DOCUMENT EXCERPT>
= = =
It is worth mentioning that the first and second probes 40A, 40B may also be used to contact first bumps 51 and second bumps 52 of substantially the same size. For example, as shown in FIG. 13, the probe tip 42 of the first probe 40A is used to simultaneously press against a plurality of first bumps 51, for example, four first bumps 51 arranged in a matrix (FIG. 13 shows only two of the first bumps 51). The plurality of first bumps 51 are all configured to transmit a first signal, which may be either a power signal or a ground signal. The probe tip 42 of the second probe 40B is used to press against a single second bump 52, which is configured to transmit a second signal different from the first signal, i.e., a test signal other than the power signal or the ground signal. Accordingly, even when the first bumps 51 and the second bump 52 are of substantially the same size, the first probe 40A with a larger contact force is used to simultaneously press against the plurality of first bumps 51, and the second probe 40B with a smaller contact force is used to press against the single second bump 52. Therefore, by dimensional design, the probe tip wear rates of the first and second probes 40A, 40B can still be made consistent or similar, and/or the first and second probes 40A, 40B can produce consistent or similar probe mark area ratios on the first bumps 51 and the second bump 52.

In addition, the first probe 40A and the second probe 40B may be made of materials having different hardness. By providing different hardness between the first probe 40A and the second probe 40B, the first and second probes 40A, 40B can also be harmonized such that their probe tip wear rates are substantially equal. For example, the second probe 40B having a smaller total cross-sectional area may be made of a harder material so as to slow down its probe tip wear rate. In this embodiment, the term “different hardness” between the first probe 40A and the second probe 40B means that the probe bodies are made of materials having different hardness. The hardness may be measured according to Vickers hardness (HV) or other standard hardness testing methods and presents a certain difference. By using materials of different hardness, the wear rates of probes of different sizes can be coordinated to maintain consistency and long-term stability during testing.

Furthermore, the first probe 40A and the second probe 40B may also have different resistance values, and/or different current-carrying capacity, and/or different resistivity, and/or different conductivity, so as to satisfy testing requirements of different conductive contacts. At the same time, the first probe 40A and the second probe 40B can still be designed such that their contact forces enable their probe tip wear rates to be consistent or similar, and/or enable them to produce consistent or similar probe mark area ratios on the respective conductive contacts contacted thereby.
= = =
TASKS AND EXERCISES>
[1] According to the probe excerpt, how many first bumps does the probe tip of the first probe 40A press against simultaneously in the FIG. 13 example?
[2] Repeat the passage of the probe excerpt starting at "Furthermore, the first" and ending at "contacts contacted thereby.".
Rely solely on the probe excerpt above.
= = =
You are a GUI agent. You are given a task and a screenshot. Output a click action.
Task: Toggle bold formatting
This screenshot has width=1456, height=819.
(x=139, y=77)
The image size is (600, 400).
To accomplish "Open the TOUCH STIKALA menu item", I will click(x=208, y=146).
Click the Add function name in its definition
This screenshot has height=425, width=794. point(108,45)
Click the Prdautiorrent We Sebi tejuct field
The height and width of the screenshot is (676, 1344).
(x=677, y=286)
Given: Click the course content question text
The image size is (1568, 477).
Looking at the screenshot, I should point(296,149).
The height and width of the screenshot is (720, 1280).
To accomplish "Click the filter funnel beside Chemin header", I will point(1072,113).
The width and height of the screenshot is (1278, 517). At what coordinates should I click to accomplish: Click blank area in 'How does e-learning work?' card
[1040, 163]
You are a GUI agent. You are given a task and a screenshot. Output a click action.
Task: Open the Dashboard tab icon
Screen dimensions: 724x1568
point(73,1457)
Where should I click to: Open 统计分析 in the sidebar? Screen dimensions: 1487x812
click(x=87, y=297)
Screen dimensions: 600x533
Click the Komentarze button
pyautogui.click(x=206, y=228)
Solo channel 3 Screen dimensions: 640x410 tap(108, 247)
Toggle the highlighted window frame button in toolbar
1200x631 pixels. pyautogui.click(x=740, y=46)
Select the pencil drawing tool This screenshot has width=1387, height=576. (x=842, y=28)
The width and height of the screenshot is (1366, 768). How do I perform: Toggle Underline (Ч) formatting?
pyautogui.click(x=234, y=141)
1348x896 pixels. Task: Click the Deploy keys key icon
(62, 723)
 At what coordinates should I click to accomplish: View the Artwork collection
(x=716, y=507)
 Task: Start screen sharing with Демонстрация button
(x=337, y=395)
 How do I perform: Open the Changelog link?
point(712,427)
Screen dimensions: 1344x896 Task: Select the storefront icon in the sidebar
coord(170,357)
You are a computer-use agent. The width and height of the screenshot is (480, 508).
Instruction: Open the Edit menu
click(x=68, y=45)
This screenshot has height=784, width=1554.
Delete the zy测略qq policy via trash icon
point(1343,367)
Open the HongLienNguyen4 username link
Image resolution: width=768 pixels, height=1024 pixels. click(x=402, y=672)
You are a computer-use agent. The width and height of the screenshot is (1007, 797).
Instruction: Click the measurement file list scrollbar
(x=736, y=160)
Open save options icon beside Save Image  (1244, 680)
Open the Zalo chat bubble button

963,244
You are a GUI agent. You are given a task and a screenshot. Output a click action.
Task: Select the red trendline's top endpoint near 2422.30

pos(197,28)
= = =
FINAL RESULTS>
[1] Four first bumps arranged in a matrix.

[2]
Furthermore, the first probe 40A and the second probe 40B may also have different resistance values, and/or different current-carrying capacity, and/or different resistivity, and/or different conductivity, so as to satisfy testing requirements of different conductive contacts. At the same time, the first probe 40A and the second probe 40B can still be designed such that their contact forces enable their probe tip wear rates to be consistent or similar, and/or enable them to produce consistent or similar probe mark area ratios on the respective conductive contacts contacted thereby.